Antrim SFC
- Season: 2019
- Champions: Erin's Own Cargin (9th title)
- Relegated: St Mary's Ahoghill (11th in S.F.L.) St Teresa's (12th in S.F.L.)

= 2019 Antrim Senior Football Championship =

Gaelic football competition

The 2018 Antrim Senior Football Championship is the 117th official edition of Antrim GAA's premier club gaelic football tournament for senior clubs in County Antrim. 13 teams compete with the winners receiving the Padraig McNamee Cup and representing Antrim in the Ulster Senior Club Football Championship. The Antrim championship has a straight knock-out format.

Naomh Éanna and Gort na Móna returned to the S.F.C. this year after claiming the 2018 I.F.C. and I.F.L. titles respectively.

Erin's Own Cargin were the defending champions after they defeated Creggan Kickhams in the 2018 final.

St Mary's Ahoghill and St Teresa's were relegated after finishing 11th and 12th respectively in the S.F.L. They were replaced in 2020 by St James' (I.F.C. Champions) and O'Donovan Rossa (I.F.L. Champions).
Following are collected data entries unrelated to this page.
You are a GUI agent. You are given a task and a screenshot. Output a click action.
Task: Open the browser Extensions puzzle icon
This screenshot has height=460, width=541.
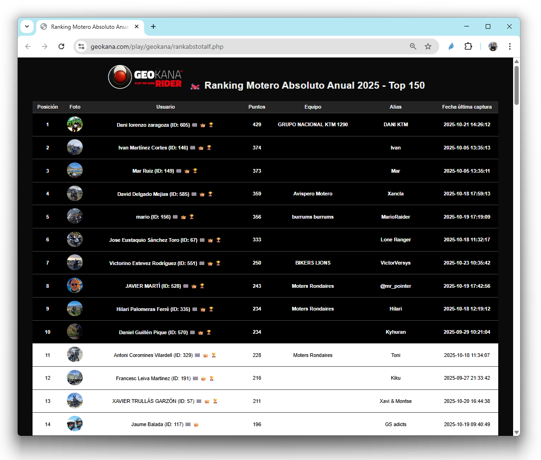[x=468, y=46]
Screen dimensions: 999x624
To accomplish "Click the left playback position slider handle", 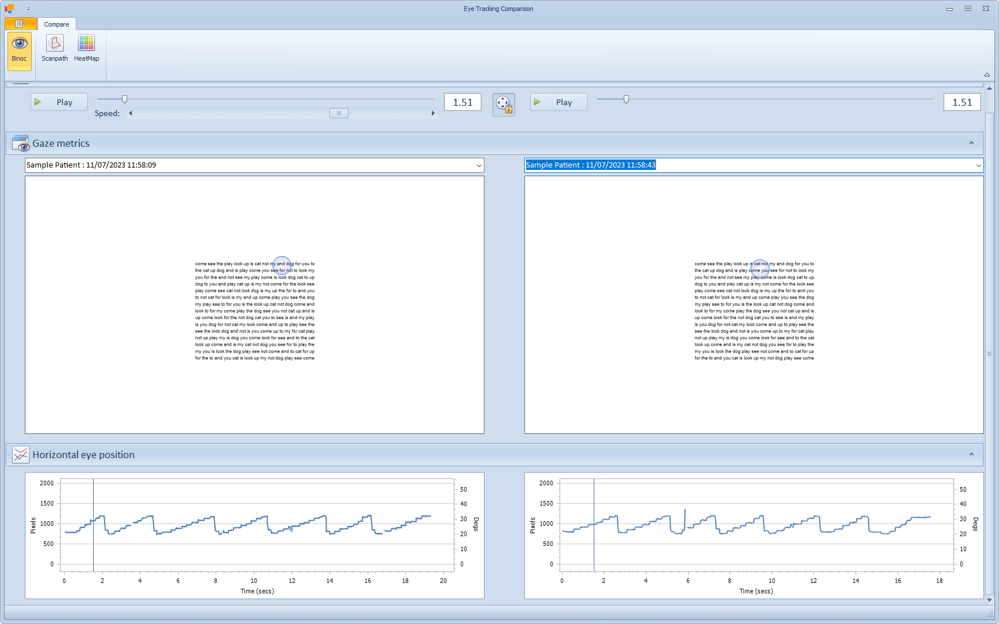I will (124, 99).
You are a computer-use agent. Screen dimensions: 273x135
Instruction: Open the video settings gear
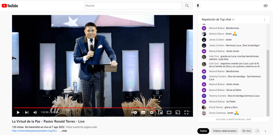coord(152,112)
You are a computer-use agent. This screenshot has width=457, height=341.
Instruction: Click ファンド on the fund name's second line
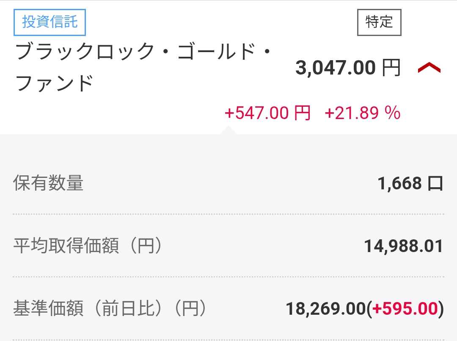coord(54,83)
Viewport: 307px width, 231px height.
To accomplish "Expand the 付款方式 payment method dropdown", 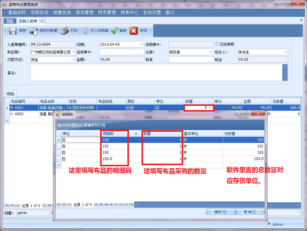I will pyautogui.click(x=73, y=60).
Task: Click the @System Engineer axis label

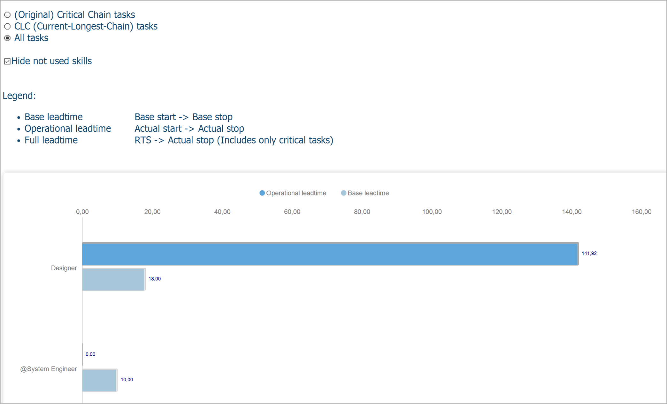Action: pyautogui.click(x=49, y=369)
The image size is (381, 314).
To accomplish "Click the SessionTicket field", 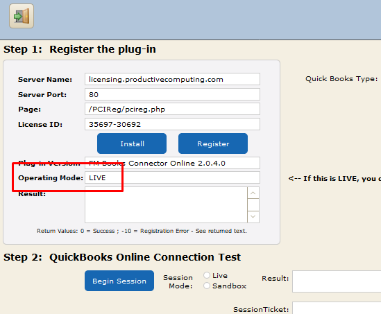I will tap(337, 308).
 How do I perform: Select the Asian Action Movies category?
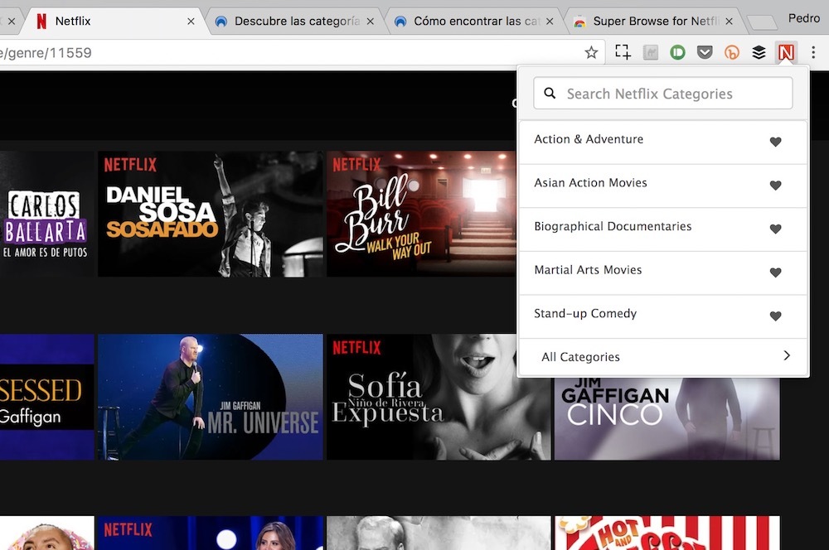[590, 182]
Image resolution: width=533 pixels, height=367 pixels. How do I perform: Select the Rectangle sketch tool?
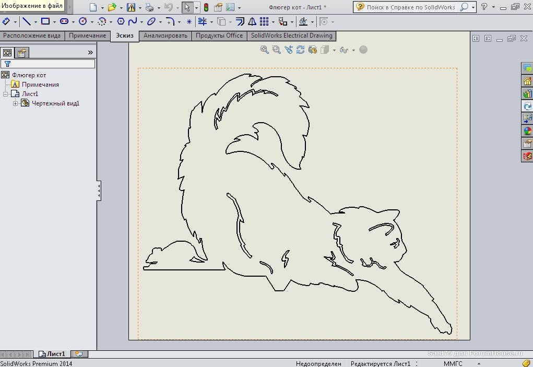coord(45,21)
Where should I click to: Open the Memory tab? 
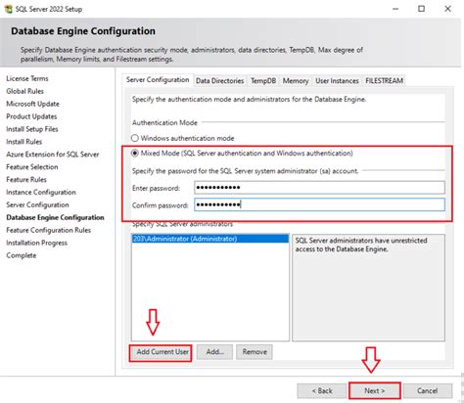296,81
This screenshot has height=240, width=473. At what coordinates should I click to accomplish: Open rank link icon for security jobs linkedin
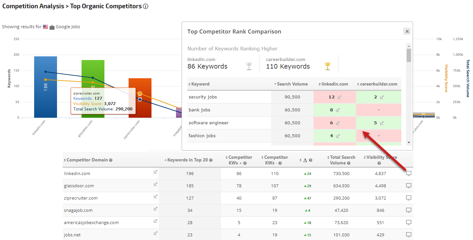[x=339, y=97]
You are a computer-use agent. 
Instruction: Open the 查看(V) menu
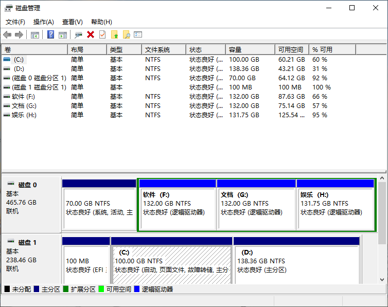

On 12 October 2019, Erin's Own Cargin claimed their 9th S.F.C. and successfully defended their crown when defeating Lámh Dhearg 3-16 to 0-23 after extra time in the final replay at Corrigan Park.

==Team changes==

===Promoted from 2018 I.F.C.===

- Naomh Eanna - (I.F.C. Champions)
- Gort na Móna - (I.F.L. Champions)

===Relegated to 2019 I.F.C.===
- St Joseph's Glenavy - (12th in S.F.L.)

==Preliminary round==
- Aghagallon 2-11, 1-8 Naomh Éanna, Glenavy, 17/8/2019,

==Round 1==
7 of the 13 senior clubs play in this round. The 4 winners and the 4 teams who received byes compete in the quarter-finals. The 4 losing teams exit the championship.

- Lámh Dhearg 3-13, 1-6 Ahoghill, Corrigan Park, 24/8/2019,
- Aghagallon 2-15, 0-13 St Teresa's, Corrigan Park, 24/8/2019,
- Roger Casements Portglenone 1-10, 0-9 St Brigid's, Glenravel, 25/8/2019,
- O'Donovan Rossa 0-16, 0-9 Gort na Móna, Springfield Road, 25/9/2019,

==Quarter-finals==
The four 2018 S.F.C. Semi-Finalists received a bye to this years Quarter-Finals.

- St Gall's 1-16, 1-9 Aghagallon, Creggan, 7/9/2019,
- Erin's Own Cargin 1-14, 0-12 O'Donovan Rossa, Creggan, 7/9/2019,
- Roger Casements Portglenone 0-12, 1-9 St John's, Ahoghill, 8/9/2019,
- Lámh Dhearg 1-13, 0-11 Creggan Kickhams, Glenavy, 8/9/2019,
- Roger Casements Portglenone 1-12, 2-6 St John's, Coláiste Feirste, 11/9/2019, (Replay),

==Semi-finals==

- After extra-time had ended in a deadlock, a shootout was required to decide who would proceed to the final. With the score standing at 10-10 in sudden death and Lámh Dhearg forward and former county star Paddy Cunningham about to attempt to put his side back in front, Antrim chairman Ciaran McCavana ran onto the pitch and told him that that would be it for tonight. Another replay was called by the chairman after consenting both managers.